How to deliver data quickly

/ pub Feb 20, 2024 / upd Mar 18, 2024

One of the most effective ways to increase the speed of data delivery is to reduce the amount of data being transferred. Of course, we should always start by reviewing the API endpoint model - is there anything we can omit, or are some fields not being used, etc.? But once that stage is over, the next thing we can do is batching and compression.

Batching

The idea of batching is very simple: instead of sending each request or message separately we can group them together into a single request. How does this help?

There are many benefits:

Batching increases throughput - we know that every request consumes resources. Usually it is better to make fewer requests with more data as opposed to make more requests with fewer data:
- No need to pass HTTP headers with each request
- No need to establish multiple connections and allocate resources for each of them
- No need to create multiple threads to process request with assumption that server is using thread-per-request model
Fewer requests also mean fewer dollar cost - this is particularly true for public cloud services with pay per-request pricing model - the fewer request we make, the less money we pay for services.
Fewer chances of being throttled - services often protect themselves from being abused by clients that send too many requests in a short period of time.

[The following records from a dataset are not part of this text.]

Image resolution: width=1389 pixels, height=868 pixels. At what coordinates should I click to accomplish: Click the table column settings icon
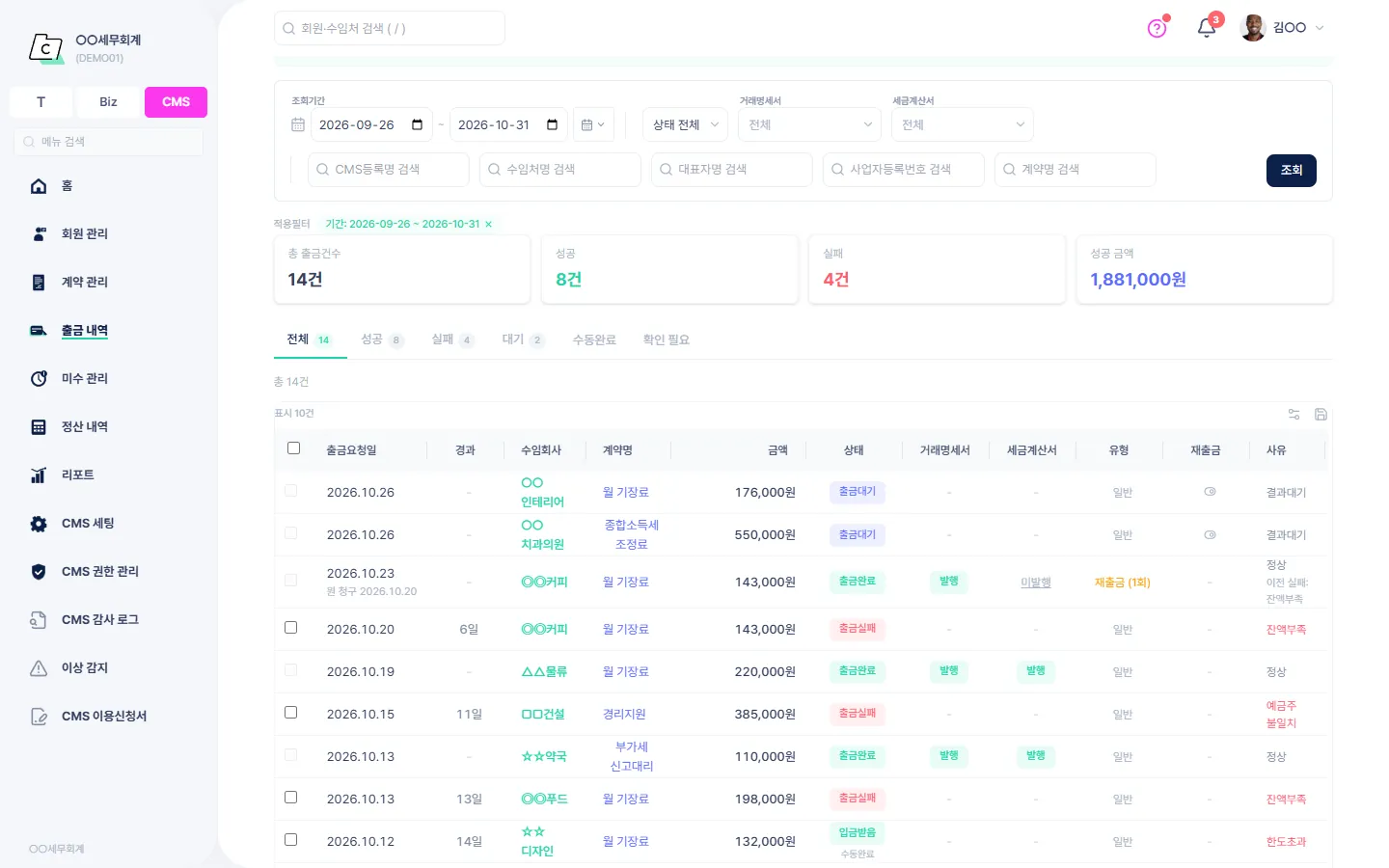[1294, 414]
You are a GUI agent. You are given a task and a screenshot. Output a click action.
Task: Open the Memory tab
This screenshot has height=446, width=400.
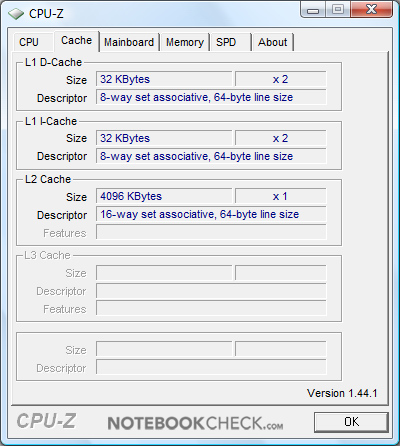tap(185, 42)
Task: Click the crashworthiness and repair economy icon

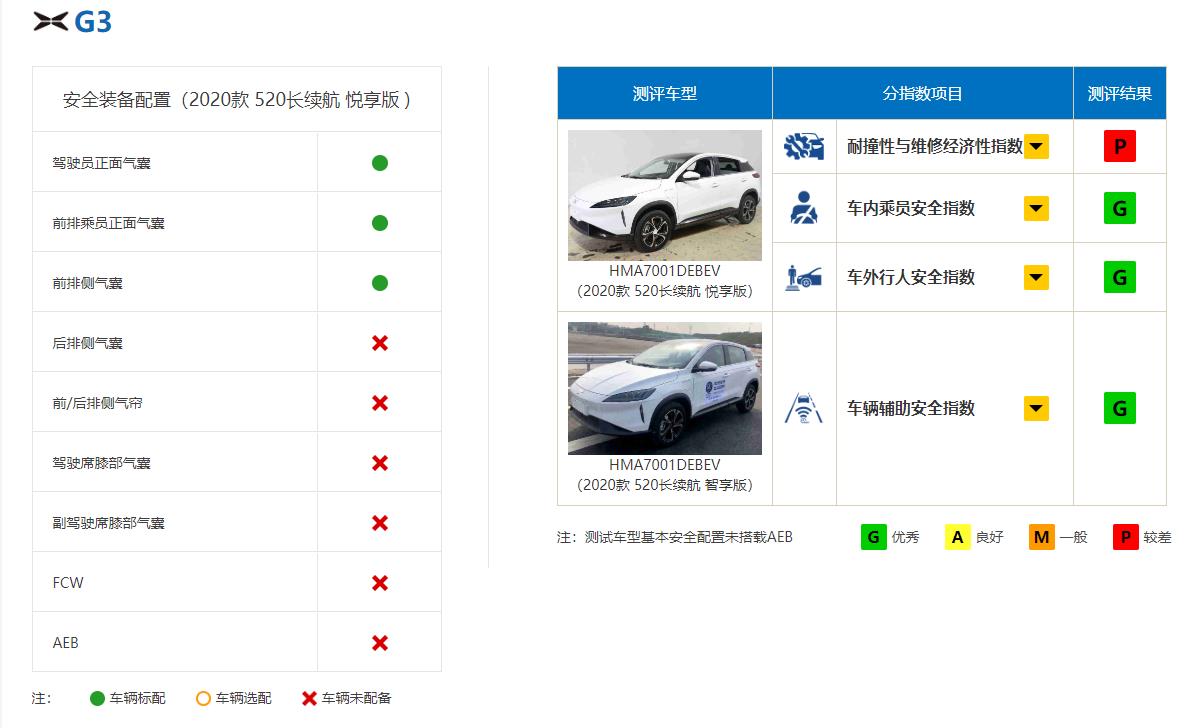Action: click(803, 147)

However, batching introduces complexity on both the client and server side.

On the client side we need to accumulate messages in a buffer before sending out and flush the buffer based on time or size (which one comes first) - all this make the client harder to implement and configure;
On the server side, messages in the request are processed one by one and partial failures are possible: first four messages were processed successfully, but on fifth - message handler failed. What should we do? Continue processing? Report failure? Should we rollback already processed messages?

That’s why it’s so much easier with a single message per request: request was sent and in the case of failure we definitely know which message was failed and can easily retry an entire request.

Looks like we have two options of handling batch request on server:

Treat the entire request as a single atomic unit - request succeeds only when all nested operations complete successfully;
Treat each nested operation independently and report back failures for each individual operation - service processing the request tries to make as much progress as possible. This approach is more common in practice.

What format should we use for batch request?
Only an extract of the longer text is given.